CSM Says Engine Health Monitoring is Needed to Meet CII Requirements

Columbia Shipmanagement

Published Dec 12, 2022 7:12 PM by The Maritime Executive

Shipowners and charterers using the newly-released Emissions and Engine Health Monitoring System, via Columbia Shipmanagement’s (CSM) Performance Optimisation Control Room (POCR), will be aligned with BIMCO’s Carbon Intensity Indicator (CII) Operations Clause for Time Charter Parties designed to help the industry commercially navigate the complexities of the IMO’s CII regulations.

This was the assurance made by Capt Pankaj Sharma, CSM’s Group Director Digital Performance Optimisation, ahead of the new regulations on the carbon intensity of international shipping coming into force on 1 January, 2023.

A recent BIMCO announcement suggested that owners and charterers need to collaborate and cooperate to manage the IMO objective to reduce carbon emissions. Its new clause sets out a way forward in a time charter context, where charterers are responsible for the operation of the vessel.  

“With the recent introduction of the BIMCO CII operation clause addition, the need to use continuous CII monitoring systems as well as an engine health monitoring system are fully covered through our emissions monitoring addition and PANGIA-Engine Monitoring System,” he said.

According to Capt Sharma, when it came to advising shipowners, the CII should be measured and assessed on a continuous basis and trends identified proactively rather than depending on end-of-year results.

“Shipowners should use CII projection to predict resultant CII and have early discussions with their charterers. It is important they ensure their engines are in good working health and are advised to invest in an engine health monitoring system such as the one used in the POCR, for recordkeeping and evidence. The crew should also be fully trained for sensitivity and impact of CII reporting and management,” he said.

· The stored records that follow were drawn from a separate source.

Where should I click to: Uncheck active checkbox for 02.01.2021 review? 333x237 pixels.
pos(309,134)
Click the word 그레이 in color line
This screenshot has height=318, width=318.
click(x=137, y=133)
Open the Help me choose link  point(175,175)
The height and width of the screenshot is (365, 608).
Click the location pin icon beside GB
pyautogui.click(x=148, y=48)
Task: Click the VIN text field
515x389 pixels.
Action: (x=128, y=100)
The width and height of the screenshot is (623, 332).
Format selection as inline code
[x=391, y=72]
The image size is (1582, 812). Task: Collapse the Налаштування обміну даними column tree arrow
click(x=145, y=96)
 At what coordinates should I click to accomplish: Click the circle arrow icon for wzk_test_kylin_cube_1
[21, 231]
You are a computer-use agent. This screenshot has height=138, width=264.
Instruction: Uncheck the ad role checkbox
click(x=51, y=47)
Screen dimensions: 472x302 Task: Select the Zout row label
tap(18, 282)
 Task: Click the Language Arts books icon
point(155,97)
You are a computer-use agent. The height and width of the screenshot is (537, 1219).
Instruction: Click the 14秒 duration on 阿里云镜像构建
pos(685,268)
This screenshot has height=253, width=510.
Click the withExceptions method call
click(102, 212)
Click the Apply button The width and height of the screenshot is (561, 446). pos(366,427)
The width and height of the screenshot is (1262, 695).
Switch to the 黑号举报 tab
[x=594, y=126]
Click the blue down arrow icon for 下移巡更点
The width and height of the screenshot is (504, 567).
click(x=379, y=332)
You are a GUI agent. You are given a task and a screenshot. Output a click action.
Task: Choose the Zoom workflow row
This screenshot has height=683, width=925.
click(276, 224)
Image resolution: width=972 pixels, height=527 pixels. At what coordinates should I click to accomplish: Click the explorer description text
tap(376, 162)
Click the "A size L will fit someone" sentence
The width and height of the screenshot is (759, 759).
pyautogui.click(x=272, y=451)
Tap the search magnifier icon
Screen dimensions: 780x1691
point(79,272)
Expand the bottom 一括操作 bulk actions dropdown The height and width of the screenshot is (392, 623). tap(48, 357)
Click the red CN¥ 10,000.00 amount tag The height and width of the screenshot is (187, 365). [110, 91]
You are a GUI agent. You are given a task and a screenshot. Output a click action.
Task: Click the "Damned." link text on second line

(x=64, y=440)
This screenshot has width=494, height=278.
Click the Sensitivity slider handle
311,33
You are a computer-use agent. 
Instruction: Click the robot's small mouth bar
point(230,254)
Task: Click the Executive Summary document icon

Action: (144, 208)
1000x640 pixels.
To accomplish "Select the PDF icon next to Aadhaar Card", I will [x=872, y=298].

Based on this, CSM would advise charterers to measure CII and monitor the health of the engine. “They should ensure there is implementation of an operations monitoring system including statement of fact for recordkeeping and evidence and should engage with shipowners to identify and resolve any technical issues,” Capt Sharma said.

POCR’s Emissions and Engine Health Monitoring System is not only cost-effective but it enables ship managers and technical superintendents to quickly identify issues and failures, monitor vessel KPIs, and integrate third-party data analytics to continuously improve their vessel’s engine room performance.

Digitalisation at the engine level can provide instant, in-depth analysis of the engine with actionable advice or steps that reduce fuel oil consumption. This can ensure the engine is operating at maximum performance and help extend the lifetime of the engine by monitoring asset health.